Current State of Critical Care Nursing Worldwide

Document Type

Article

Department

School of Nursing and Midwifery, East Africa; Anaesthesiology (East Africa)

Abstract

Strengthening of professional nurses’ competencies targeted at their defined role is important for global critical care capacity. In high-resource settings, critical care nursing is a defined clinical specialty reflecting specific knowledge and clinical competencies. The roles of critical care nurses are clearly understood and generally care is provided in intensive care units. However, in low-resourced settings (low- to middle-income countries) roles and responsibilities of critical care nurses are not well defined.

Although in high-income countries critical care nurses frequently receive a formal orientation, including critical care consortium with intensive 1 to 3 months of lectures, didactic learning, and one-on-one preceptorship by a more experienced critical care nurse, ongoing professional development in low-resource settings are even fewer.

Absence of clear national guidelines on critical care nursing practice and a critical care nursing body that sets standards and core competencies to ensure proficiency-based licensure contributes to the limited in-service training and uncertainty about roles and responsibilities.

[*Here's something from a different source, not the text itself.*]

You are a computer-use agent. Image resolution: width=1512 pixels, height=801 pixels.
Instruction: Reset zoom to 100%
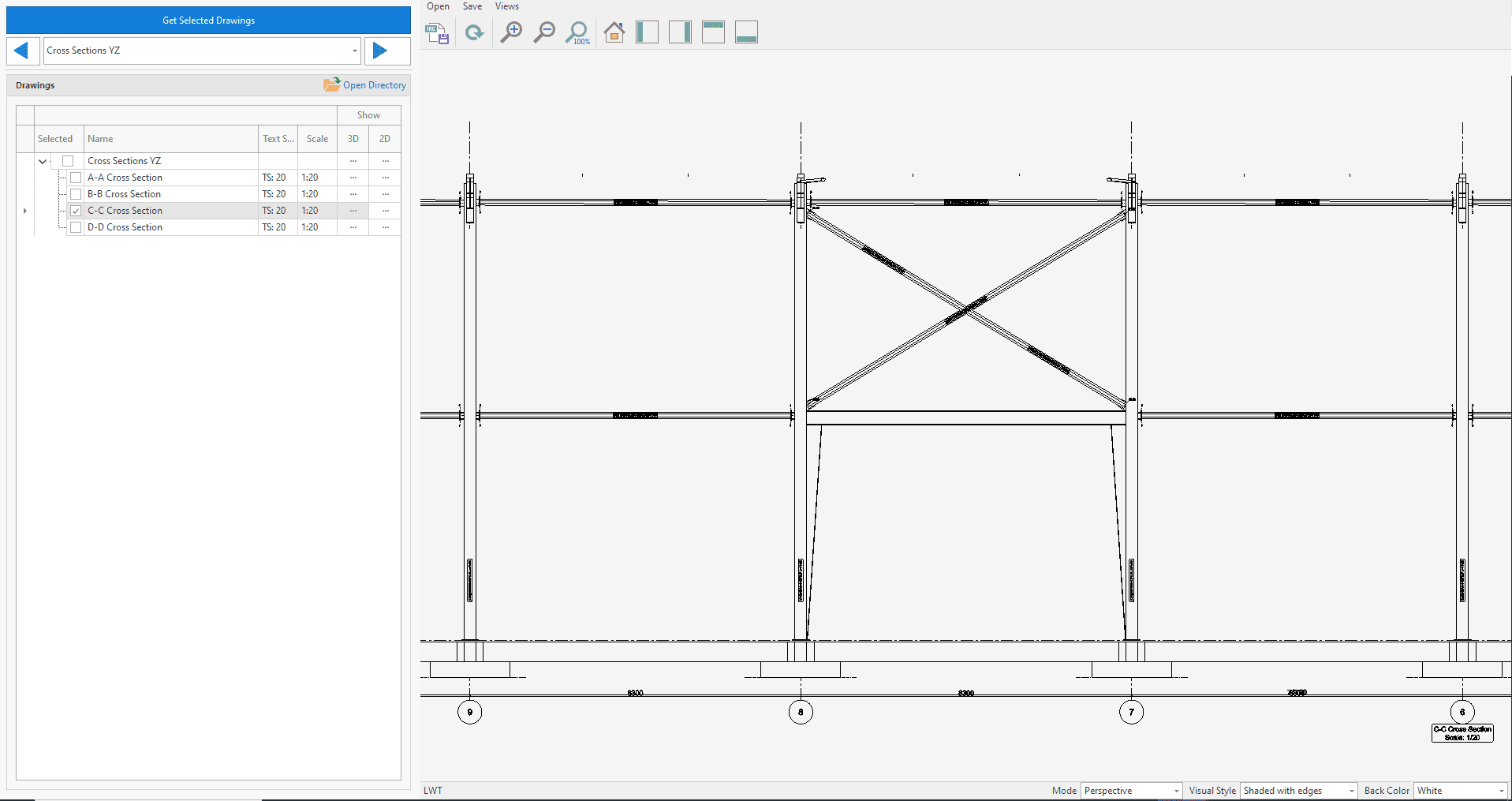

Lack of critical care guidelines, insufficient training, high workload, poor training, lack of knowledge, poor technology, limited resources, insufficient exposure to the critical care environment, and ongoing education are the largest barriers to proficient critical care, especially in low-resource settings.

Although in-service training, emotional regulations, effective communication, and international partnerships emerge as some of the facilitators of critical care nursing practice, there is a need for a holistic strategy to overcome the existing barriers and improve nursing care of the critically ill in low-resource settings.